CGという道具

6月かぁ。もう今年も半分になる月だなぁ。

・・・

「CGという道具」について、ちょっと知り合いの掲示板で考えた。


僕は、一般の人が目にするCGって、まだ、
ある映像作品を構成するための要素としてしか
意識されてないと思うのね。


たぶん、クライアントもそう。
ハリウッドの映画見て
CGってなんか実写で出来ないスンゴイ表現ができる魔法の杖なんだー!
って思い込みがあるような、ね。
で、自分の依頼したものにも、ハリウッド映画みたいな
CGという道具を使いたいと思う。もちろん、安く。


そんなのクリエイター側から言うと当然、
ハリウッド並にお金くれ。
って結論になると思うんだけど。


CGは魔法の杖じゃあない。
技術だから。


これがまた、クライアントがちょっとCGかじった事があると
なおややこしい。


プロのCGクリエイターに


「パソコンで一人でもできるんでしょ?
ソフトさえあれば、誰でもできるみたいだし、
なんか、ちょちょいっとやってよ。(安くでさー)」


・・・みたいな雰囲気があるようで。


プロのマンガ家に、


「家で一人でもできるんでしょ?
紙とペンさえあれば、誰でもできるみたいだし、
なんか、ちょちょいと描いてよ。(安くでさー)」


って言いますか?


想像力が足りないなぁと。


そう言う話と、もうひとつ。

- 課題の指示
CGについての文章で、筆者はCGが魔法の杖ではない理由を何だと述べているか。

- 与えられた情報
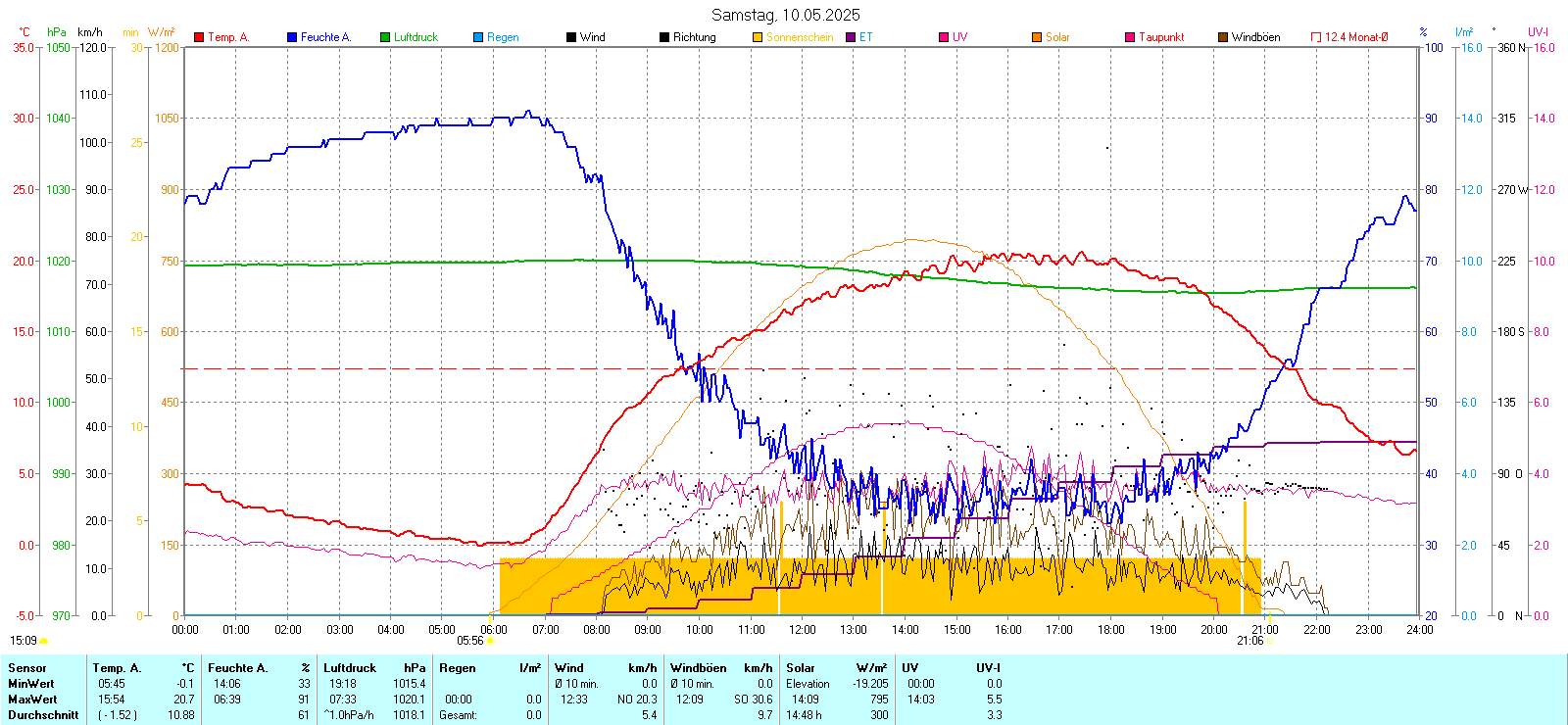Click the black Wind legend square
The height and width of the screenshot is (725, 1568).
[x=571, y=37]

---

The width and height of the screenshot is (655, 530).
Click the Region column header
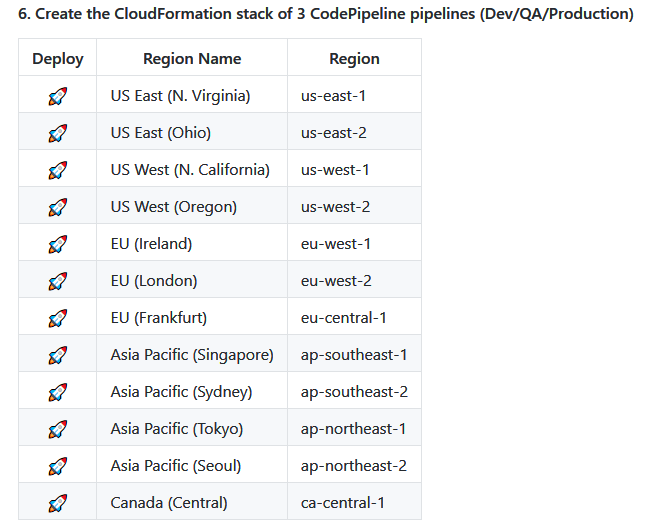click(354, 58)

==

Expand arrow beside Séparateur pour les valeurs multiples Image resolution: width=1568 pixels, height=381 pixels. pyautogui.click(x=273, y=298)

- 課題の解答
技術だから。